▶ [Extrait fourni]:
= = = =

The He Lab / Creative Commons

Le 30 décembre dernier, le chercheur chinois He Jiankui a été condamné à trois ans de prison par un tribunal de la ville de Shenzhen, dans le sud du pays. L’homme avait défrayé la chronique un an plus tôt en annonçant avoir créé les premiers bébés génétiquement modifiés.

Enlever et remplacer les parties indésirables du génome

Dans un procès s’étant tenu à huis clos, le tribunal a estimé que He Jiankui, âgé de 35 ans, et deux de ses associés avaient « illégalement procédé à la manipulation génétique d’embryons à des fins de reproduction ». En novembre 2018, le chercheur avait déclaré avoir réussi à mettre au monde deux jumelles à l’ADN modifié, surnommées Lulu et Nana, afin de les rendre résistantes au virus du sida, dont leur père était porteur. Outre une peine de prison de trois ans, Jiankui a également écopé d’une amende de trois millions de yuans, soit environ 384 000 euros.

Formé à l’université de Stanford, aux États-Unis, He Jiankui avait eu recours à la méthode révolutionnaire Crispr-Cas9, des « ciseaux génétiques » permettant d’enlever et de remplacer des parties indésirables du génome. Comme le précise l’agence de presse Chine nouvelle, qui a suivi le procès, « la cour a considéré que les trois accusés n’avaient pas obtenu de qualifications médicales et recherchaient la célébrité et le profit », et estimé qu’ils avaient « délibérément violé la réglementation sur la recherche scientifique et la gestion de la médecine ».

= = = =

▶ [Données à examiner]:
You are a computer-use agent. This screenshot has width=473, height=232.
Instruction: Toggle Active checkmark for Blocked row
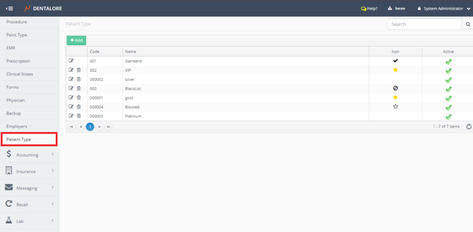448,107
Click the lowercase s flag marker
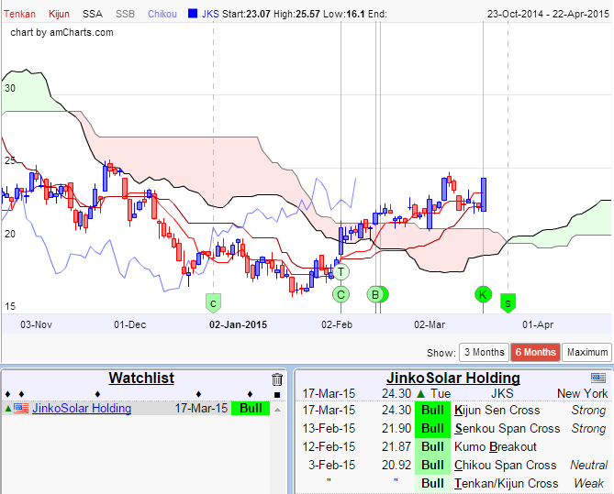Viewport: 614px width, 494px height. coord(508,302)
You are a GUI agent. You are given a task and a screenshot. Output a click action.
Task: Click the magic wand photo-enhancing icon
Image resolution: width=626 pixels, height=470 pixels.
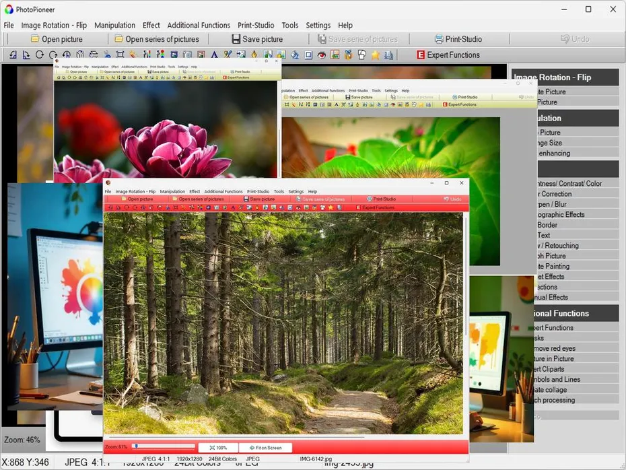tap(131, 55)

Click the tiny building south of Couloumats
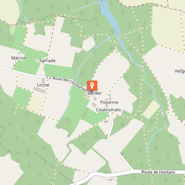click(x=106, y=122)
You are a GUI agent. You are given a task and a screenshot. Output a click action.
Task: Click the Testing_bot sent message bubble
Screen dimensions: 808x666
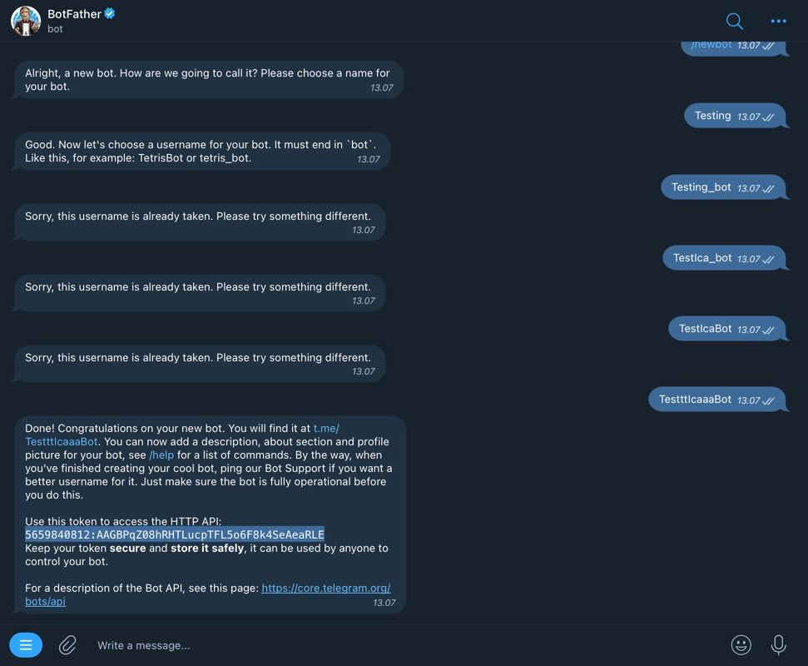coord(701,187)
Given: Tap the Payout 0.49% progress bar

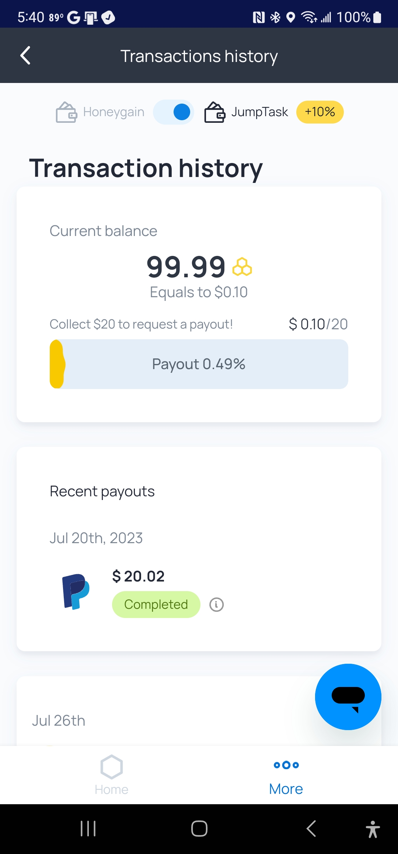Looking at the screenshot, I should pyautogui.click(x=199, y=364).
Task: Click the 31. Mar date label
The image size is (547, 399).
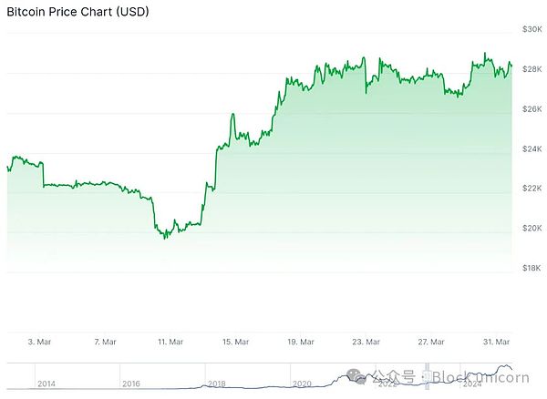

= = = =

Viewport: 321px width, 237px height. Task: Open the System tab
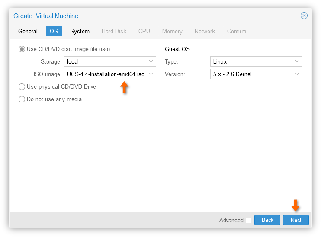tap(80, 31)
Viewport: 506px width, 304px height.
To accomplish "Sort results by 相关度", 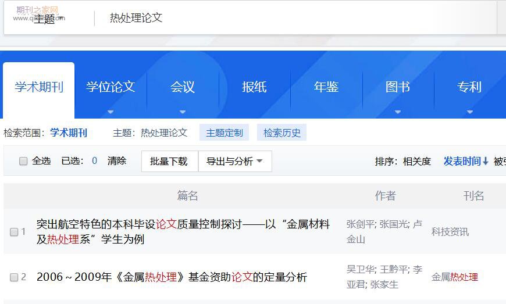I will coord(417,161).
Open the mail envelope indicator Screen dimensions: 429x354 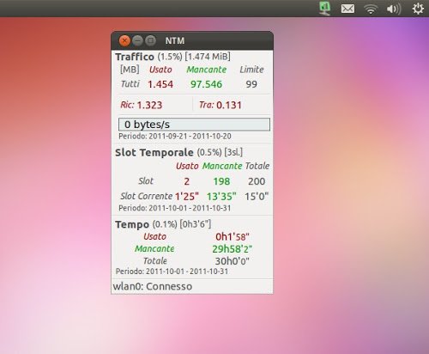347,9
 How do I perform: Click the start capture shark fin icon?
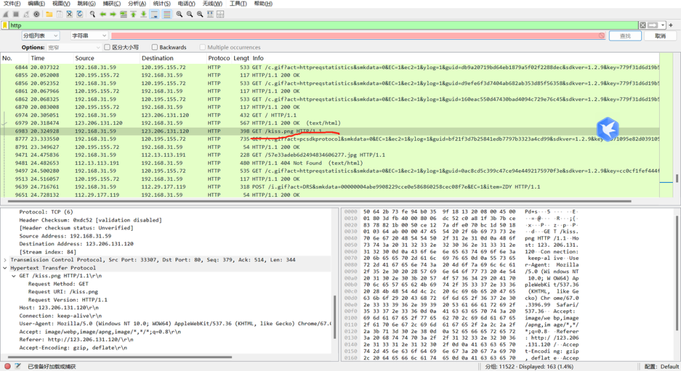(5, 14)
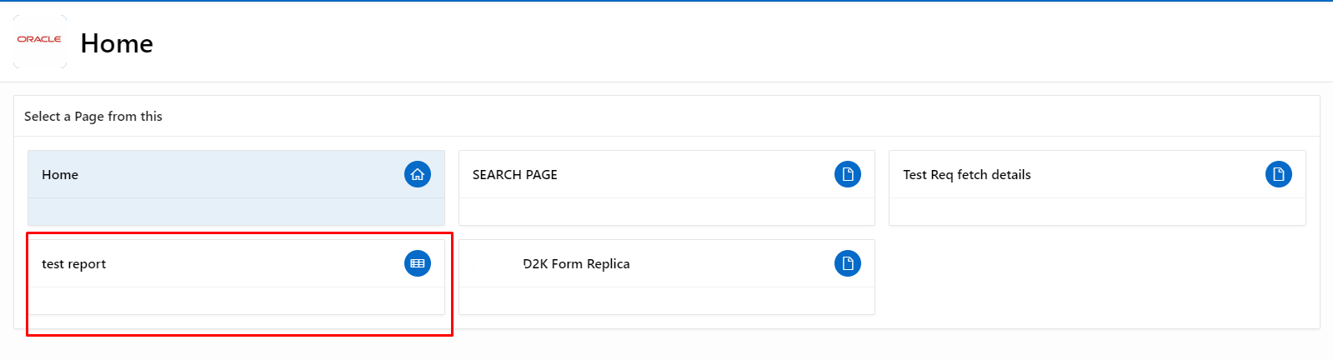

= = = =

▶ [Travail demandé]:
Reproduisez tel quel le passage de l'article sur la condamnation de He Jiankui qui commence aux mots « Le 30 décembre » et se termine après « bébés génétiquement modifiés. ».

▶ [Réponse proposée]:
Le 30 décembre dernier, le chercheur chinois He Jiankui a été condamné à trois ans de prison par un tribunal de la ville de Shenzhen, dans le sud du pays. L’homme avait défrayé la chronique un an plus tôt en annonçant avoir créé les premiers bébés génétiquement modifiés.